Но ты не права. Я вовсе не злодей, упаси бог! Пусть прямо с улицы явится человек и скажет, что кафтан на моем теле принадлежит не мне, а ему, я, не говоря ни слова, пойду с ним к раввину. И с тобой так же. Когда ты, бог даст, приедешь на свадьбу, мы пойдем к раввину, только к раввину! Иначе мы с тобой не договоримся.
Сама рассуди! Поддержки отца ты лишилась из-за ссоры с моей женой, долгие годы ей, этого ведь ты не отрицаешь. Кто из вас затеял ссору — не мое дело, могу только сказать, что твой муж — болван, потому что находится под башмаком своей жены. Вы, говорят, вдруг удрали в субботний вечер на смех людям! Отцу, мир праху его, это разбило сердце и сократило его дни (так именно он выразился; соседи слышали). А ты ни с того ни с сего возводишь поклеп на Хаве-Гитл, долгие годы ей, все сваливаешь на нее!
Но что было, то прошло. Отец, мир праху его, переселился в лучший мир. Покопчено с содержанием, нет и повода для недовольства! Теперь предъявляй претензии богу, да будет благословенно имя его.

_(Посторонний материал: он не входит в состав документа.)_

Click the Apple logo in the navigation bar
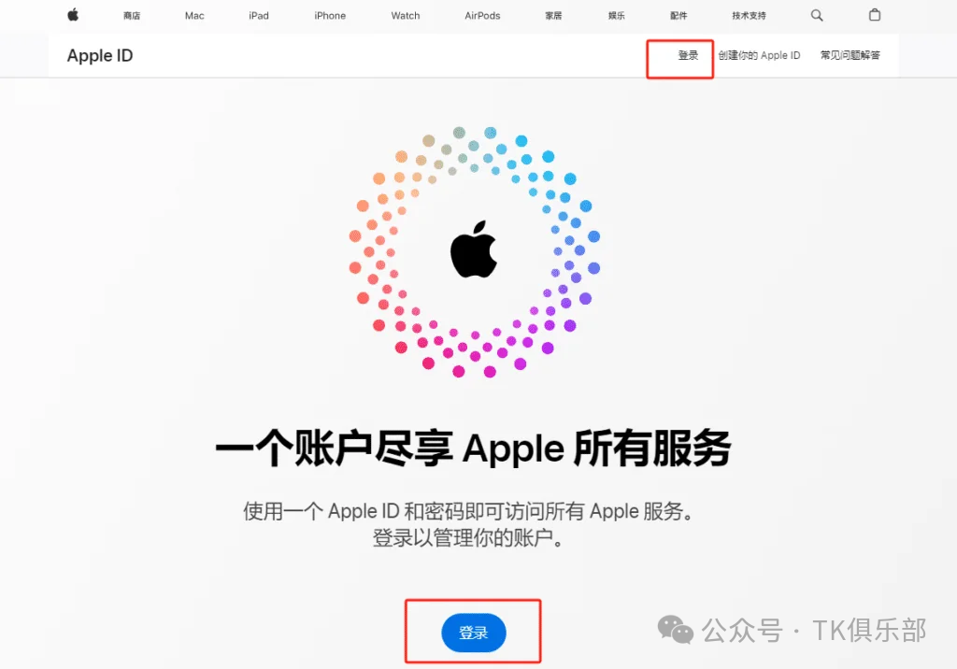click(x=73, y=15)
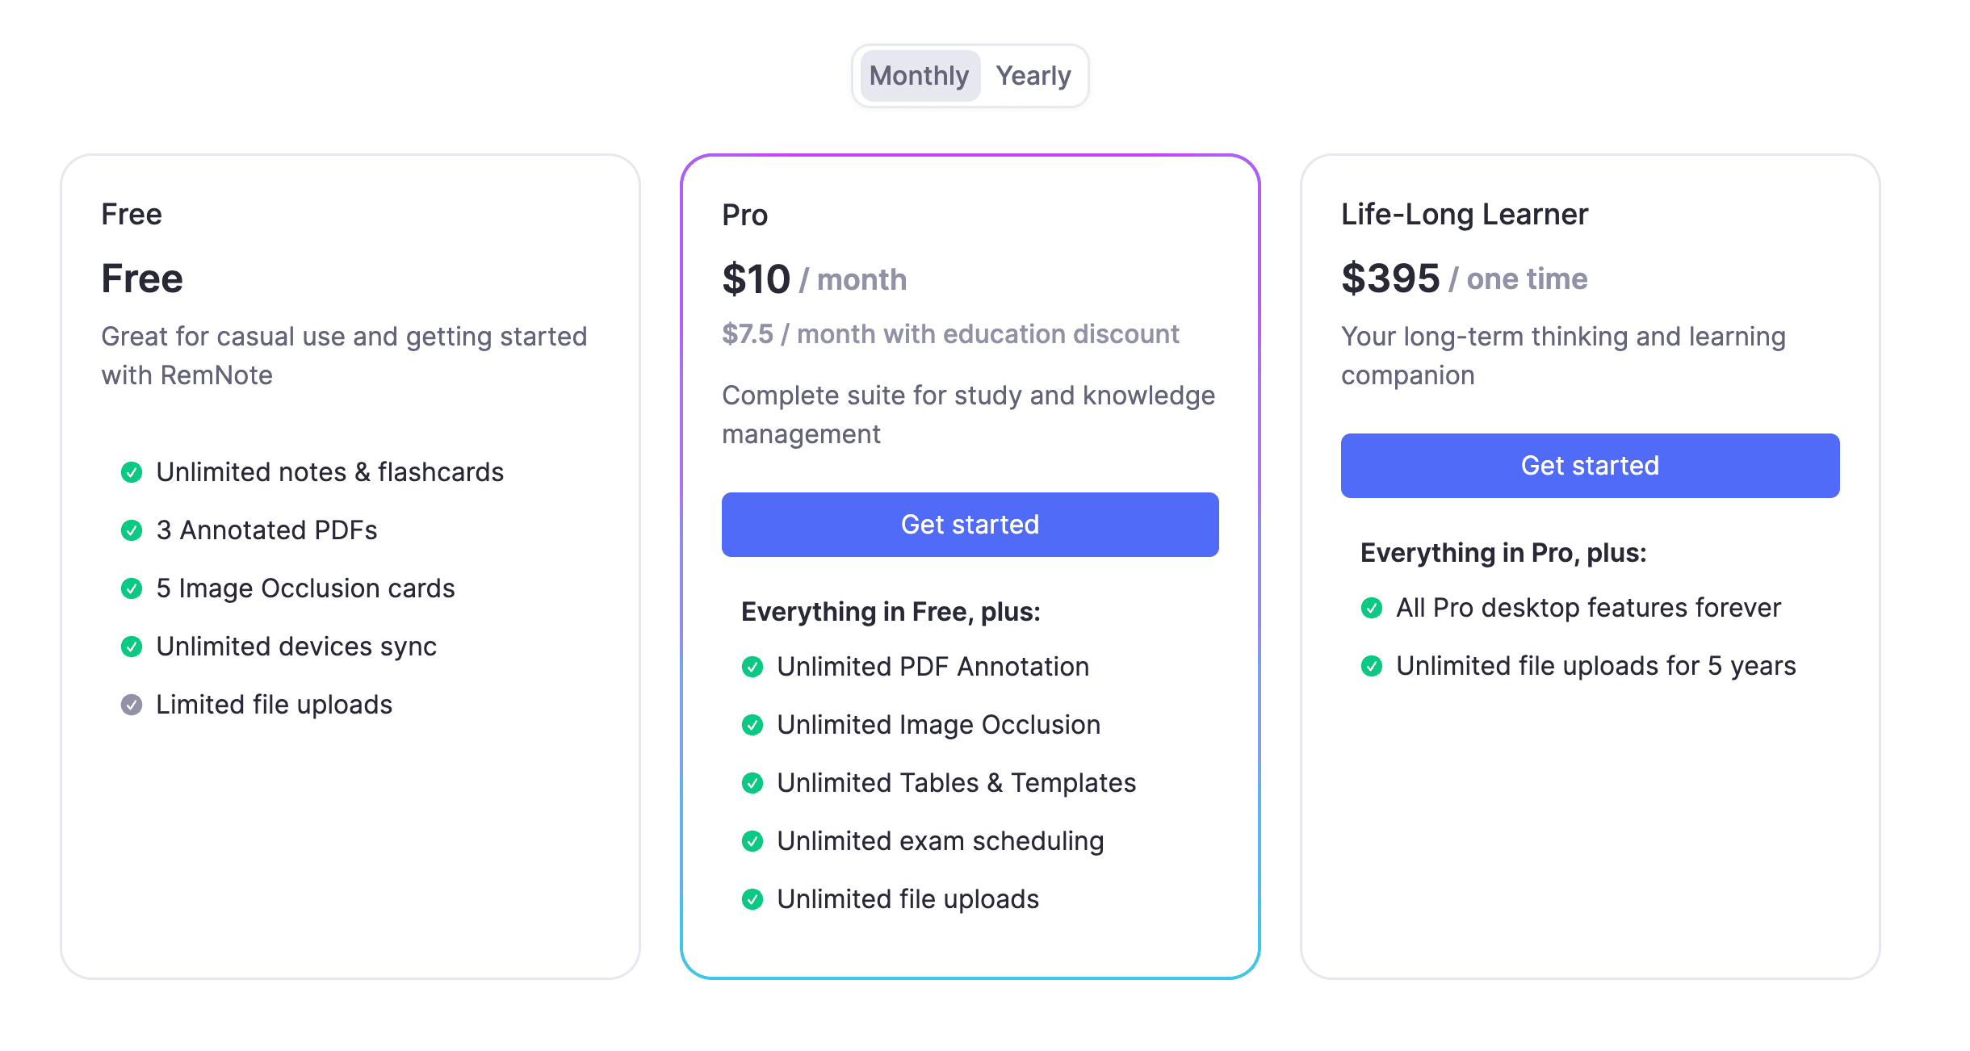Click the $395 one-time price label

tap(1463, 277)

И знай, что дочь моя, невеста, вовсе не распутница. Она, бедняжка, ни в чем не виновата. Шелковых платьев требует наш сват-богач. Она раз даже заплакала — разоряет, мол, родителей… Но как быть, когда в брачном контракте написано черным по белому: «одежда из шелка и бархата», а сват не идет ни на какие уступки, чуть что — кончено, он расторгает контракт. А мне только того и не хватало, чтоб моя дочь засиделась, упаси бог, в девках!
На приданое, да будет тебе известно, у меня не хватило наличных. Обещал я шесть, дал три. Двести рублей мне придется взять под закладную на дом. Но ты ведь знаешь, что дом записан на имя отца, мир праху его, значит, опять-таки деньги нужны, — это тебе, надеюсь, понятно. На остальные деньги я выдал вексель, подкрепив его еще и личным обязательством. А теперь один бог знает, как мне туго приходится!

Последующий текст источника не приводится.